I understand the "event" and "persistent" values for the Composition.category property.
There is also a "process" value, but I don't understand the difference between "event" and "process". The specs are not clear here:
"Indicates what broad category this Composition is belogs to, e.g. "persistent" - of longitudinal validity, "event", "process" etc."
The only current allowed values are event and persistent. I am not quite sure what process might mean in this context. This was clearly some philosophical musing when the spec was written but I have not come across a need for this when modelling so far. I have requested a change to allow a persistent composition to have a context attribute , currently disallowed. Episodic care such as hospital admission does throw up the need for persistent compositions to carry the context of the episode but persist throughout that episode. eg a problem list for the current admission.

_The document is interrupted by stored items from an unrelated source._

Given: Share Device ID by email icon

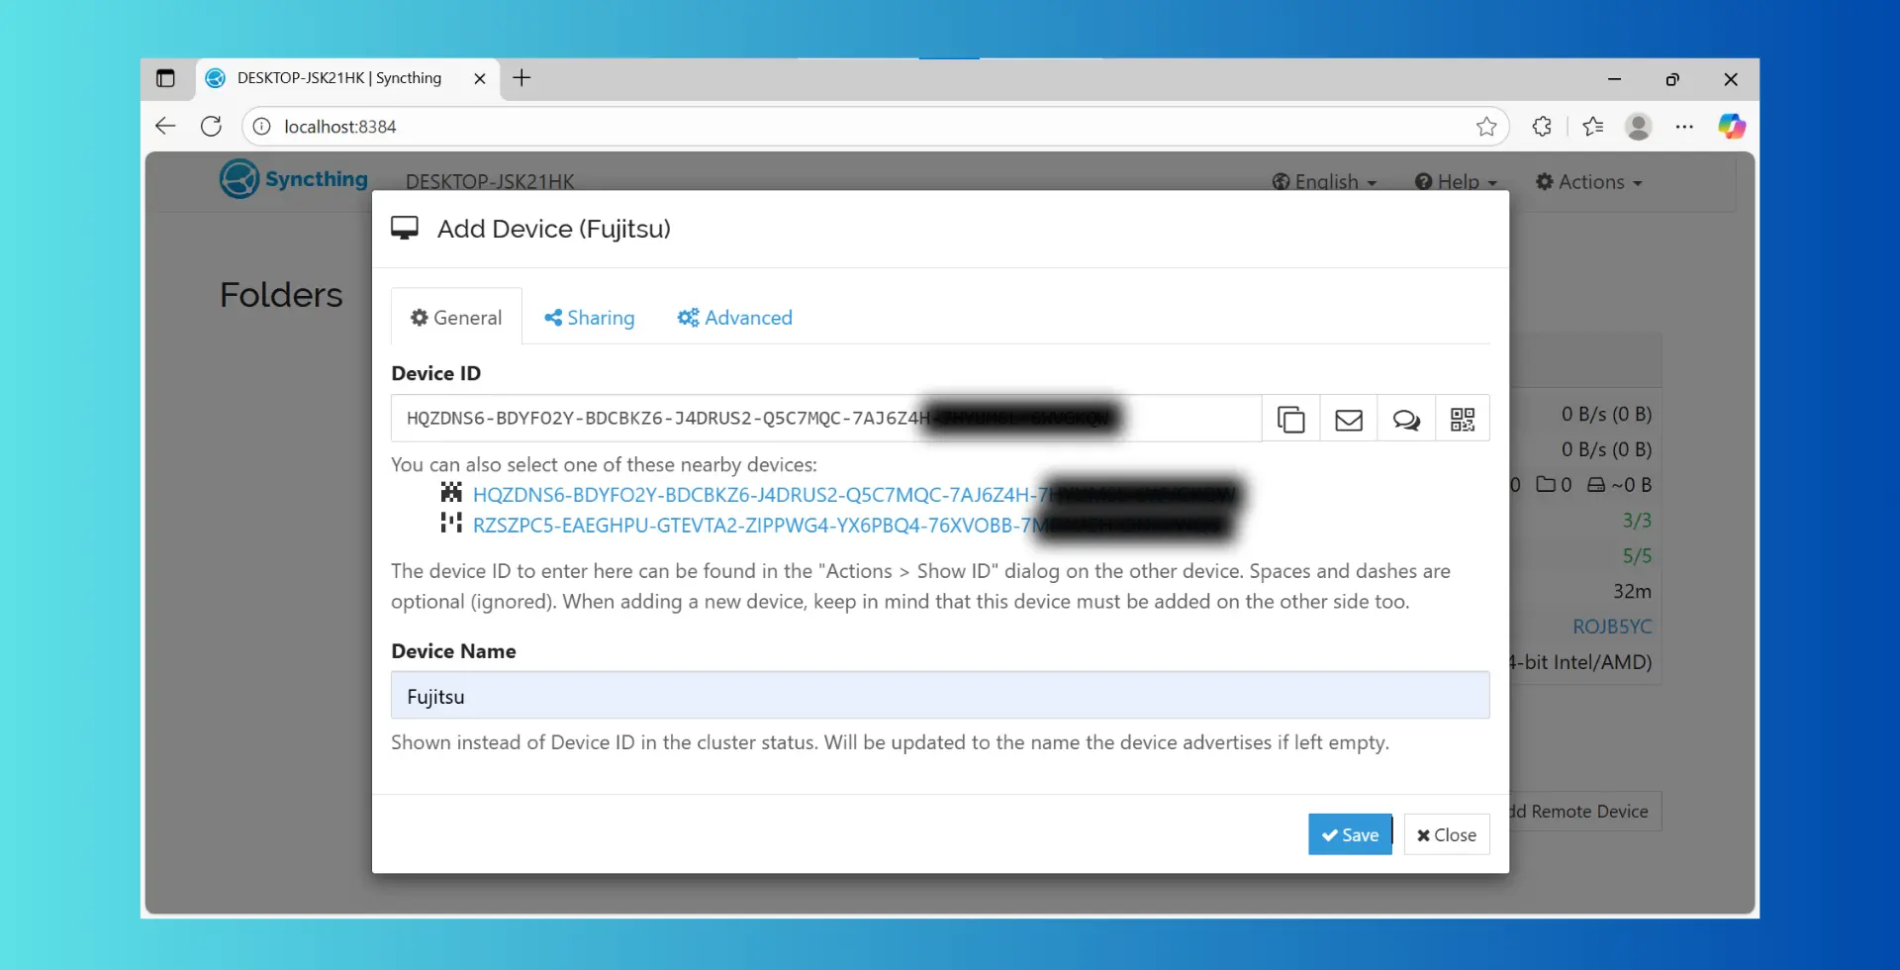Looking at the screenshot, I should (1348, 420).
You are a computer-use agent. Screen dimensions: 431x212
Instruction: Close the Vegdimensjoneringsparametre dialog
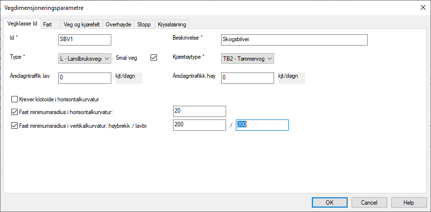422,7

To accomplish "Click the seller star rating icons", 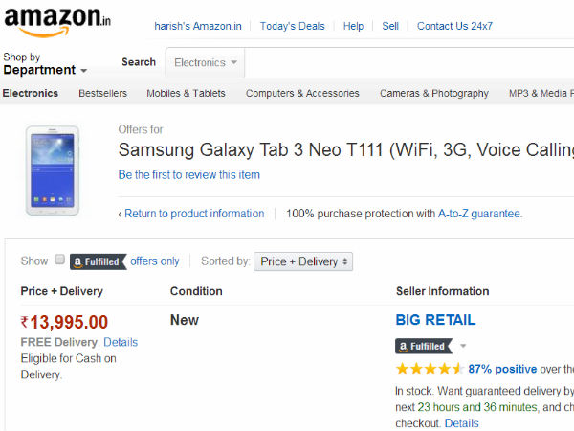I will 430,369.
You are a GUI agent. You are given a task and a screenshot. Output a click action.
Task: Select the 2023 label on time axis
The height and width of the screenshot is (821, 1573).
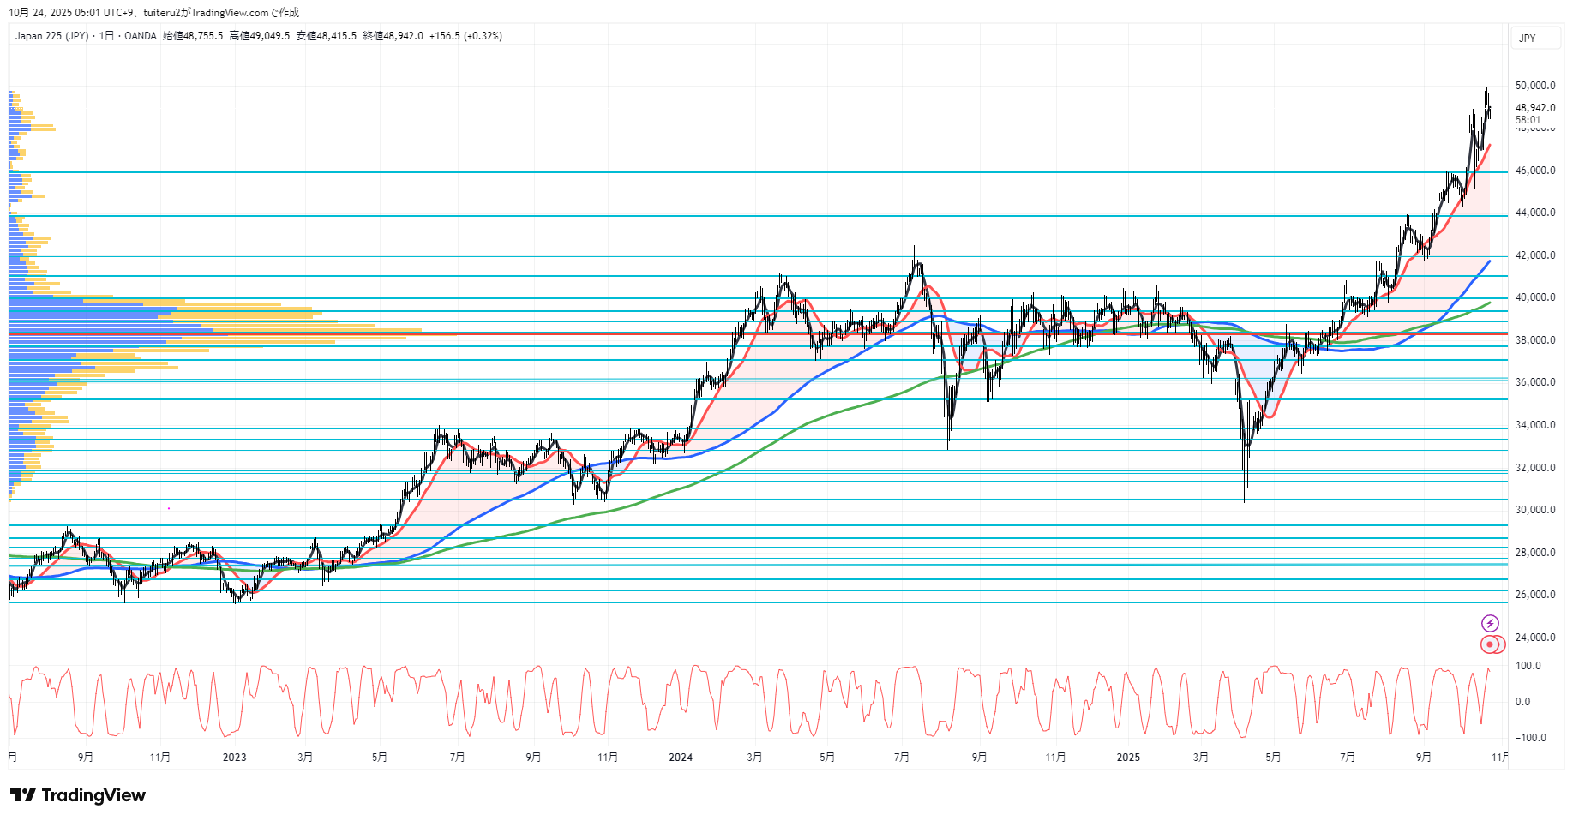(234, 758)
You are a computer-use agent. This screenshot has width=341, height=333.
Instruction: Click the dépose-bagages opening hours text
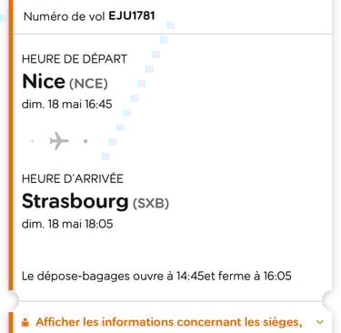[156, 277]
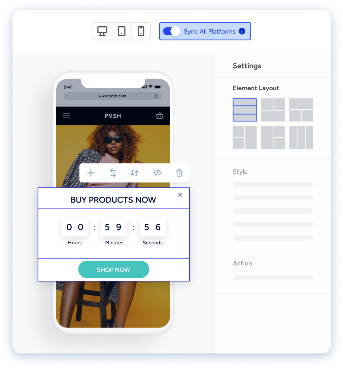Open the Sync All Platforms info icon
Image resolution: width=343 pixels, height=368 pixels.
click(242, 31)
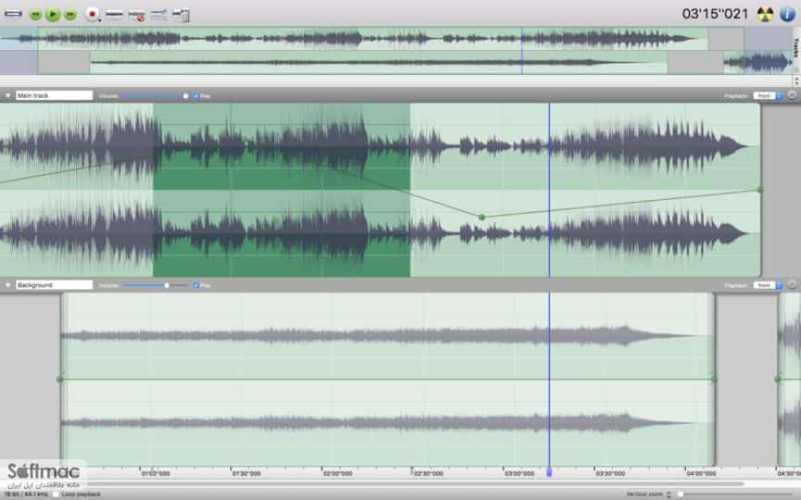Click the paste-into-track toolbar icon
The width and height of the screenshot is (801, 500).
[x=181, y=15]
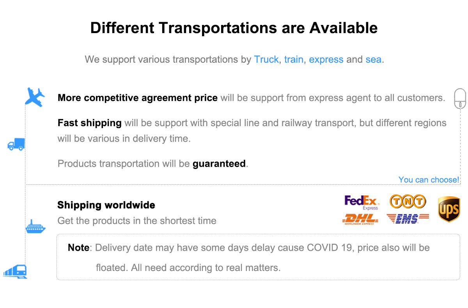Select the DHL Worldwide Express logo
Image resolution: width=468 pixels, height=308 pixels.
click(360, 219)

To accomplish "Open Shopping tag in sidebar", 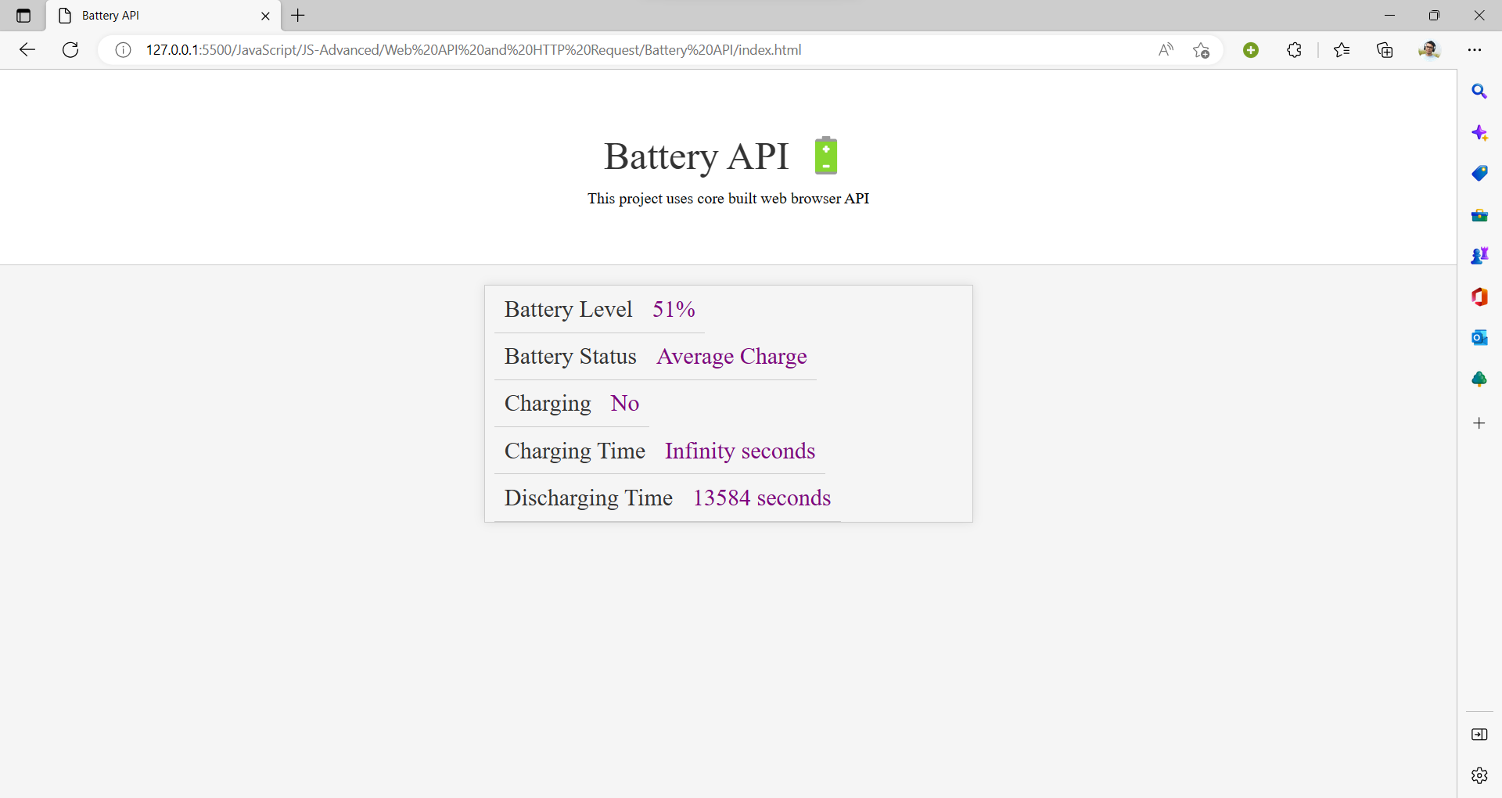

I think having "process" & "etc" in the specs makes a little difficult to understand what values are allowed in the category field.
BTW, in the Terminology.xml file, "process" is also present: http://www.openehr.org/releases/1.0.2/architecture/computable/terminology/terminology.xml
<Concept Language="en" ConceptID="431" Rubric="persistent"/>
<Concept Language="en" ConceptID="432" Rubric="Composition category"/>
<Concept Language="en" ConceptID="433" Rubric="event"/>
<Concept Language="en" ConceptID="434" Rubric="process"/> <<<<<<===========
Perhaps process was assigned a code but never grouped with composition category in the Archetype Editor because Sam didn't feel there was a clinical use case for it, which appeared to be backed by the commenter (Ian?) in Pablo's description above.
I certainly don't feel it fits the current use of category, which is, and I think should remain, specific to indicating the commit strategy.
Bjorn has been making good arguments for being able to define other categories of composition i.e primary or derived data but I think these are, I think orthogonal to the current 'category' usage and possibly deserve a new attribute.
Some thinking on the topic of persistence scope:
Some Compositions are truly event based and contains information which are collected and registered in a well defined clinical event.
Some Compositions are truly persistent and contains information which is unique (one instance) for a given EHR (patient/subject of care). This information is always true given a specific subject of care and there should only be one instance of the content.
Then there are a lot of information which is persistent for a given scope or context. From my current point of view this scope or context is always some kind of health care process. Examples of these are episode of care, periode of care, patient pathway, surgery (including planning, performing and reporing).
Maybe we only need three levels like this? And then of course some qualifiers to tell the scope of persistence for process compositions?
And the the other dimension (orthogonal as Ian says) is a classification about the content. Is it a primary source or only copies of existing information? This is realted to my proposal of using Composition.Category for report compositions. As Ian writes I also think this orthogonal to the persistent nature for content.
Agree with Bjorn (or rather I think he agrees with me!!).
Adding ‘Episode persistent’ allows for more contextual periods of persistence and would add immediate benefit.
Agree that there is a need for other kinds of content classification possibly multiple occurence for the kind of usage that Bjorn describes.
I suggest we remove ‘process’ from the spec documentation - it really makes no sense in the COMPOSITION.category and is not currently being used that way in any of the tools or CDRs. We should probably leave it in the terminology in case it is being used for some different purpose.
Then deal with ‘episode persistent’ in the separate PR/CR that specifically handles this.